» Passage provided
-------------------------

Karen was here today. She doesn’t like to be called “neighbor” so I’ll call her my friend who lives nearby. Karen has such big eyes, you can get lost in them. She’s soft-spoken and wise, polite and at the same time, not afraid to let her freak flag fly. Today, however, she was as pulled together as Audrey Hepburn. And during her visit, she rearranged my unruly hair three times. From hippie to Hepburn, I’ve sported a classy French twist all day.
We talked for hours. We talked about jewelry—often a topic under my roof where we’re surrounded by gemstones, sparkling crystals and mixed metals. We talked about our kids. What mothers don’t talk about their kids? We talked about the school, the teachers, the administrators. We talked about the economy and the flailing stock market with which both our husbands are involved. We brought up the neighbors—current and former—and on all subjects we had both negative and positive things to share.
Was it gossip? Nah. Everything out of my friend’s mouth is uttered with grace.
Karen and I talk on the phone weekly but today it was nice to sit across the table from her and share steamed-milk lattes. I’ve been thinking lately about how much I could really benefit from a girl’s night out but I found a girl’s day in on this warm Sonoran day was more stimulating than the latte. Thanks be to Karen.
In addition to the topics noted above, my conversations with Karen often turn toward faith. Karen is a minister with the Methodist church, but more than that, she’s a minister of motherhood, research, logic, love and good will. She NEVER preaches or sermonizes. On the contrary, she’s best at sharing and reflecting.
She’s a gifted listener. And when I shut up and listened to her today, she said something I thought about for the rest of the day. On the topic of prayer and how we define it, she said one method of praying for her is to remain quiet and “listen for God’s whisper.”
Hours after I waved goodbye to Karen, I heard those whispers. It may have been from God, but I think more likely it was from my husband’s dead Aunt Ellen, a woman I loved.
Ellen took pride in being the “oldest living member of the Cozzens family.” She was kind to me from the minute Mike brought me home. I used to seek her out for many reasons, but what I loved most was our shared interest in books (she was a librarian) and crossword puzzles, and her love for the man who would become my husband.
Mike once thought of himself as the black sheep of the family. It wasn’t because he was a bad kid—on the contrary. It’s just that his siblings have had enormous achievements in the academic, professional and business worlds. Is it brain surgery? As a matter of fact, it is. One of his brothers is a brain surgeon, and whom doesn’t that impress?

-------------------------

» Work instruction A
What is the Spanish translation of this sentence from the essay about Karen's visit: "Karen is a minister with the Methodist church, but more than that, she’s a minister of motherhood, research, logic, love and good will."?
» Work instruction B
Reproduce word for word the part of the essay about Karen's visit that opens with the words containing "Hours after I" and closes with "woman I loved.".
» Work instruction C
Continue the essay about Karen's visit, starting after its last sentence.
The listing is material separate from the essay about Karen's visit.

Records contained in a dataset
-------------------------

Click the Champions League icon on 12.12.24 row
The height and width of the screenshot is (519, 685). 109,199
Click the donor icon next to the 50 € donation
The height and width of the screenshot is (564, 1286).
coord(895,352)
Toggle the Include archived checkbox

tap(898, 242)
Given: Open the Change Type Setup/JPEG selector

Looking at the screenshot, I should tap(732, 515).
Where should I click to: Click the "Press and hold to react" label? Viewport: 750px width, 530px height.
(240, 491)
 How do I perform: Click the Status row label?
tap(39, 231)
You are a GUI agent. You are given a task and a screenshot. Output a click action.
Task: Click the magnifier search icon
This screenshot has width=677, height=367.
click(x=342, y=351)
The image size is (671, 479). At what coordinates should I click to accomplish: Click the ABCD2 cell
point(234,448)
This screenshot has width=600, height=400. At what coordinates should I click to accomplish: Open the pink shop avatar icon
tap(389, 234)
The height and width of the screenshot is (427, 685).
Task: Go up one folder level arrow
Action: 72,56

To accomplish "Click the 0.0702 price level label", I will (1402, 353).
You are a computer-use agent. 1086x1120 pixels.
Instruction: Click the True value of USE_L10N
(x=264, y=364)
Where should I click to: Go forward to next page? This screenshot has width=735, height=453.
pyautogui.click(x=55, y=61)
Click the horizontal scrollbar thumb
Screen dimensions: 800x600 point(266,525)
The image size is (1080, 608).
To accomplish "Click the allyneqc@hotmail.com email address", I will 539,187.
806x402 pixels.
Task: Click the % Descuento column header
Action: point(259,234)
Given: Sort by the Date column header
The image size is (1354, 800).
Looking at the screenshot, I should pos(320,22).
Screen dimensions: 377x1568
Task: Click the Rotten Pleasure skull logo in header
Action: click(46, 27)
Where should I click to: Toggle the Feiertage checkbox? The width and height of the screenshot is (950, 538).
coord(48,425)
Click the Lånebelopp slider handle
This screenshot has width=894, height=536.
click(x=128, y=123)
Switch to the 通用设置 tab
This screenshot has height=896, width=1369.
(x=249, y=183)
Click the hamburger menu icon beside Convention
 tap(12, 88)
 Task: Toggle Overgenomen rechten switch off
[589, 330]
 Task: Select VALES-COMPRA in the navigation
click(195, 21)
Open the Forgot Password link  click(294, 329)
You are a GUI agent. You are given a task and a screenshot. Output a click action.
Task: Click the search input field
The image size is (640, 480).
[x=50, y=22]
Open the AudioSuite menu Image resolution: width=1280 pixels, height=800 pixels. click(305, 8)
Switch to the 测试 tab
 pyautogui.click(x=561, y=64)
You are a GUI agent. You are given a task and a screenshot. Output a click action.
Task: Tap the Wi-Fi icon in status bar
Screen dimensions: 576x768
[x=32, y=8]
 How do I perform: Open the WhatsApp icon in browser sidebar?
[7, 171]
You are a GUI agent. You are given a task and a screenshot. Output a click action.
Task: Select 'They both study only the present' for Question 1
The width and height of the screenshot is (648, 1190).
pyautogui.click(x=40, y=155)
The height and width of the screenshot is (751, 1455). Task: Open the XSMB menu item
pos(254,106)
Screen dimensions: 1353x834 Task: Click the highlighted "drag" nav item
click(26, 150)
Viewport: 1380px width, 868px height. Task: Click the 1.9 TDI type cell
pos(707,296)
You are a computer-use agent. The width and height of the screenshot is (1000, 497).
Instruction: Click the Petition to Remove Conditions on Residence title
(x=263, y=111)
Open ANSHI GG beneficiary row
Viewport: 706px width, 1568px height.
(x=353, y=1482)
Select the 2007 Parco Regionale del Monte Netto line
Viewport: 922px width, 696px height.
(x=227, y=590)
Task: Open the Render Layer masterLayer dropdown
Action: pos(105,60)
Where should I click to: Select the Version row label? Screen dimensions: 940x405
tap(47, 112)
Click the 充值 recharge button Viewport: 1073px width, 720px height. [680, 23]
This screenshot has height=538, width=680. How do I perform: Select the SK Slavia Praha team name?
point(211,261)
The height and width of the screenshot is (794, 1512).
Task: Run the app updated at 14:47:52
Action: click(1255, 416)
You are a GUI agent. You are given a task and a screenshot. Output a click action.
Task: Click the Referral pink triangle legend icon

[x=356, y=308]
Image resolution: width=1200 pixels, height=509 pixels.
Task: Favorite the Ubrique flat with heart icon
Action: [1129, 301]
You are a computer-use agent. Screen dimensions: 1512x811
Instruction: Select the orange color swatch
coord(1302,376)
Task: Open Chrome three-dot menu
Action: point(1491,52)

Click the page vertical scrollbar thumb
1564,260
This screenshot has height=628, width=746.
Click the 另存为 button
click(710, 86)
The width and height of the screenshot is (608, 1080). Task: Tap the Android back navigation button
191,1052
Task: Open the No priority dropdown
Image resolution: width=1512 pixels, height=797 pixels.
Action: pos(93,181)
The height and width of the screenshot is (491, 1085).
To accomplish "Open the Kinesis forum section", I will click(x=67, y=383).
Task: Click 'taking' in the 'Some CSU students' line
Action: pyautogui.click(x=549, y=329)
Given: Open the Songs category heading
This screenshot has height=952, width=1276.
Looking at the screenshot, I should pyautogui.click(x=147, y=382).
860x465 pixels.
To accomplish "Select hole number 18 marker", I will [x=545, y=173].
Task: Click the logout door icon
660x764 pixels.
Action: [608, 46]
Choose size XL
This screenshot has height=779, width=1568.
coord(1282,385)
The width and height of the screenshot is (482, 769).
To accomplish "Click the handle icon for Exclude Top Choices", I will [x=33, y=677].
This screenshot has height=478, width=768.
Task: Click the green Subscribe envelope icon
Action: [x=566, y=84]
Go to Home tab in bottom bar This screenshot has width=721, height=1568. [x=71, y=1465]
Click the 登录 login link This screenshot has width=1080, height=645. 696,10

-------------------------

» Exercise answer A
Karen es ministra de la iglesia metodista, pero, más que eso, es ministra de la maternidad, la investigación, la lógica, el amor y la buena voluntad.

» Exercise answer B
Hours after I waved goodbye to Karen, I heard those whispers. It may have been from God, but I think more likely it was from my husband’s dead Aunt Ellen, a woman I loved.

» Exercise answer C
Well, Ellen wasn’t overly impressed. Of course she was proud of her nephew and recognized his talents and accomplishments; however, when pointing out Mike’s talents and accomplishments (particularly when he felt lowly compared to his sibs), Aunt Ellen likened being a brain surgeon to being a plumber. “It’s a trade,” she said. For whatever reason, that made Mike feel better about himself.
These days with the stock market bringing consistently bad news and our portfolio shot to shit, many of my husband’s talents and accomplishments have turned to on-paper losses. We still have the business we built together and he’s working very hard with his cottage industry disc golf sales to pay the mortgage, but I know he’s fearful about keeping this lifestyle together for our family.
Alone in my car, I worried too, and I wished someone like Aunt Ellen were around to remind us of all the positives. And this is when I heard the whisper.
Because my golf disc salesman was so busy organizing his new shipment for a pro tournament vending opportunity tomorrow, I handled both ends of the afternoon kid shuffling. While on my way to hip hop pickup, I listened to a story on NPR about a 54 year-old unemployed worker in Rhode Island’s jewelry industry named Harold Shippy. After losing his job, a job for which he only needed a high school diploma, he’s hunting for a new job in a state competing with Michigan for the highest jobless rate in the country.
Shippy said if he could do it all over again, he would have become a brain surgeon; however, at his age and with his lack of higher education and a family to support, “he says he’ll probably become a plumber.”
When I heard this I spoke the name “Ellen” right out loud and looked up at the beautiful mountains surrounding our home. Then I thought of my friend Karen and I knew everything was going to be okay.
Listening to the whispers brought me out of my worry and back to the most important thing. And that’s love. As long as you have love in your life, it’s the biggest talent and accomplishment you need to get you through the tough times.